**DIRECTIVE**
Repeat the data below line for line, without changing a word. Leave the pictures out of your answer.

**STORED DATA**

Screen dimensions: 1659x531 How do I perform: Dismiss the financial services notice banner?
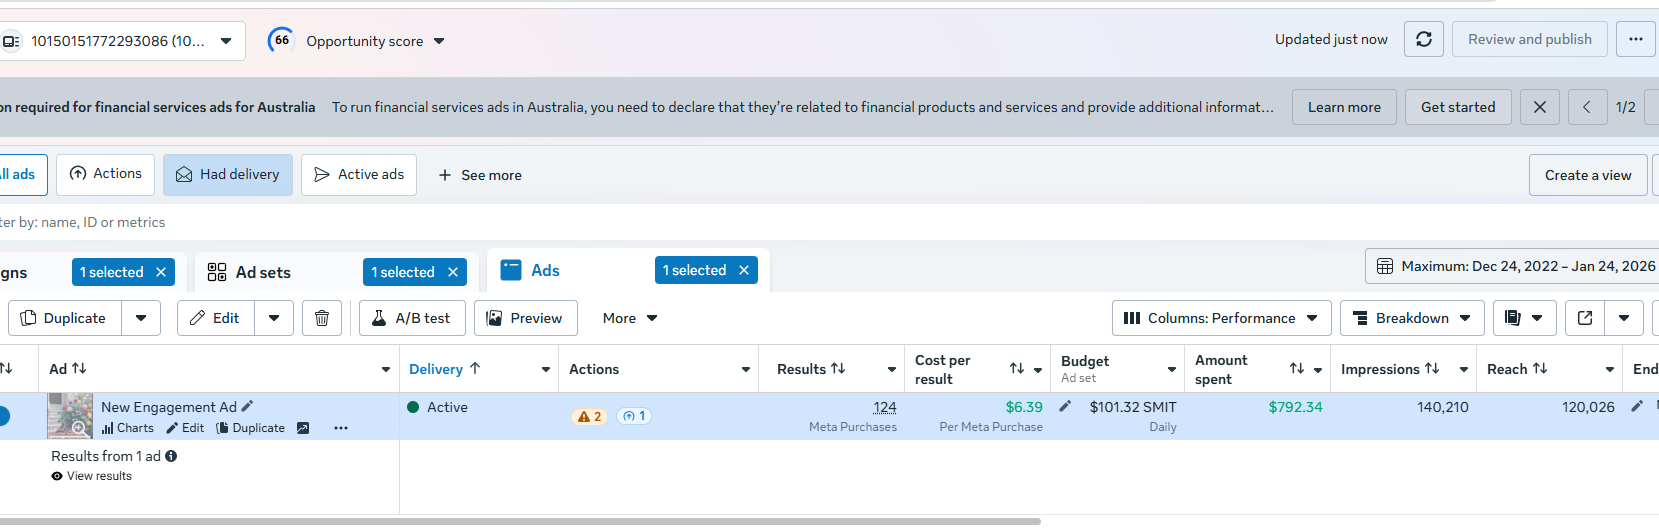[1540, 107]
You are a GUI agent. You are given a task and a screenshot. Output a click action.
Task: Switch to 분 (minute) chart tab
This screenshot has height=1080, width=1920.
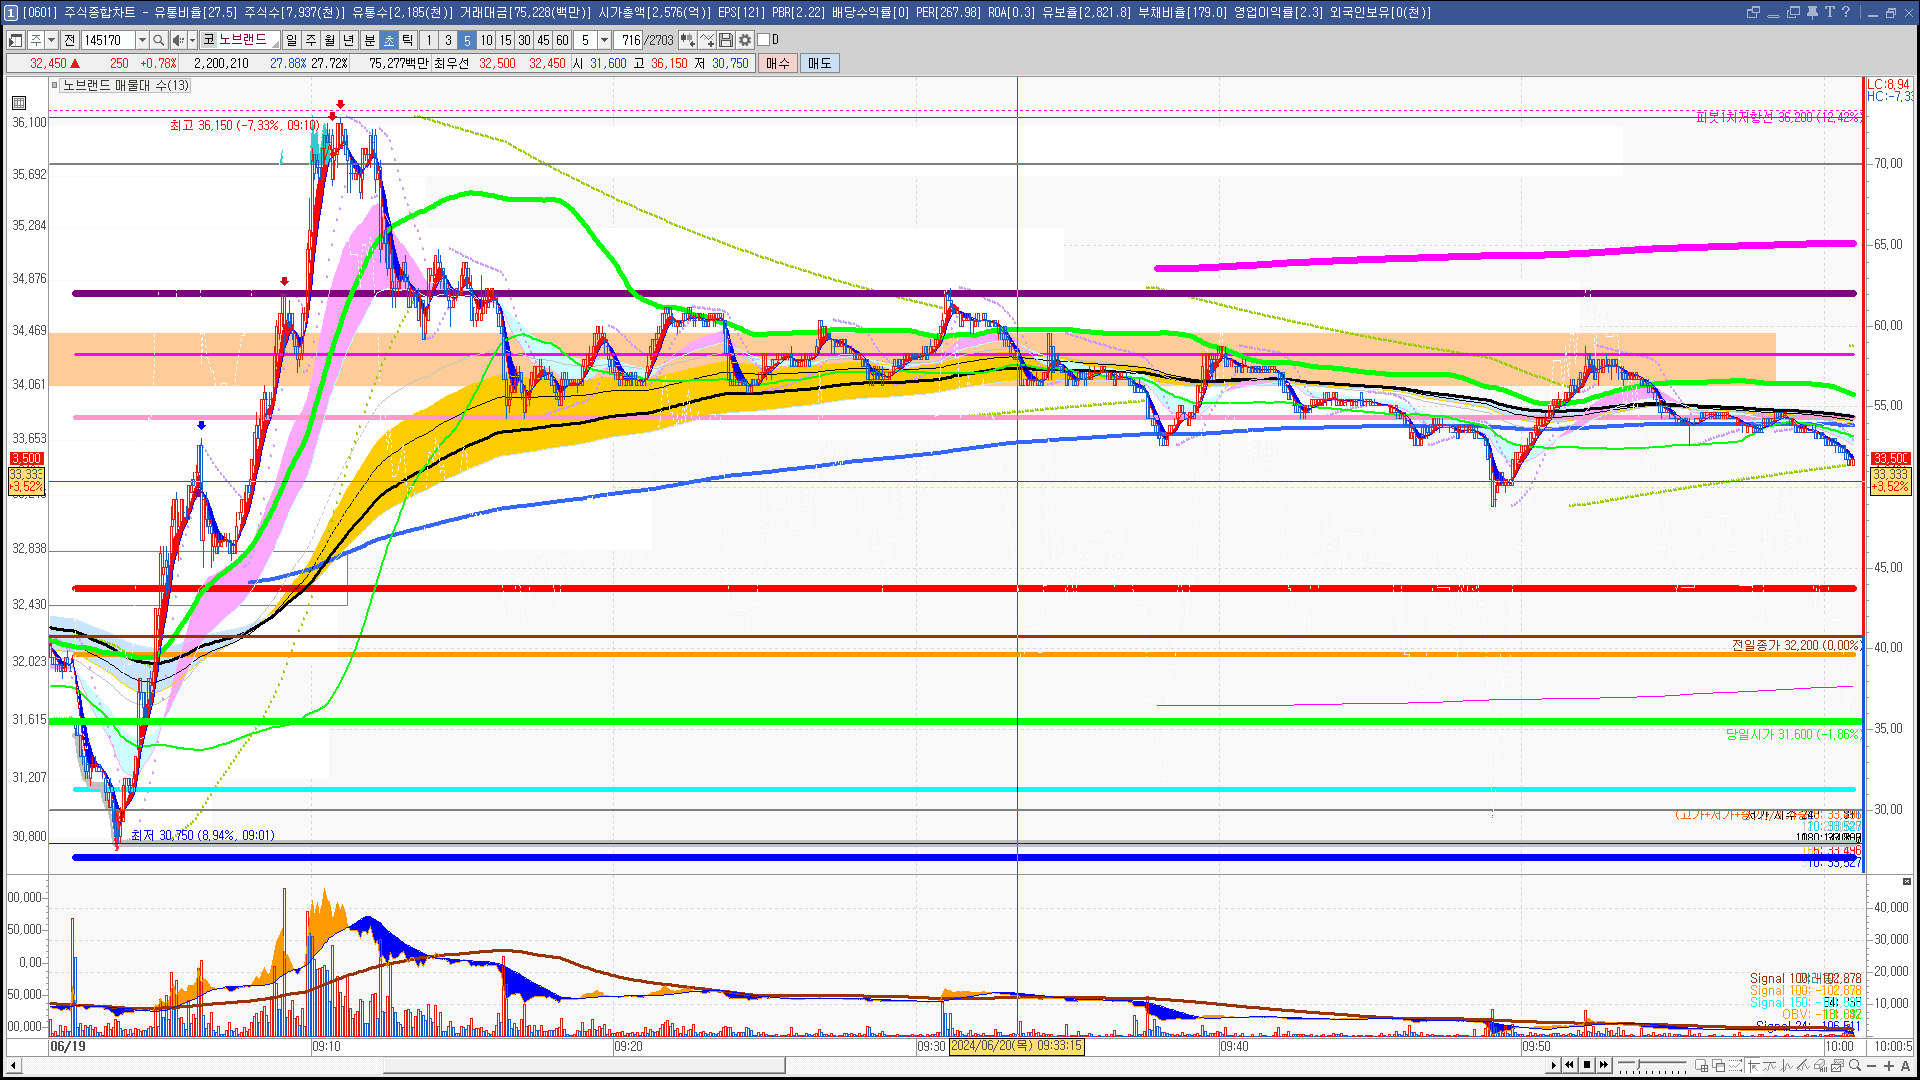coord(369,40)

**OUTPUT OF THE EXERCISE**
Screen dimensions: 1659x531 How do I perform: Dismiss the financial services notice banner?
[1540, 107]
You are a GUI agent. You are given a task and a screenshot. Output a click action.
Task: Switch to 분 (minute) chart tab
This screenshot has height=1080, width=1920.
coord(369,40)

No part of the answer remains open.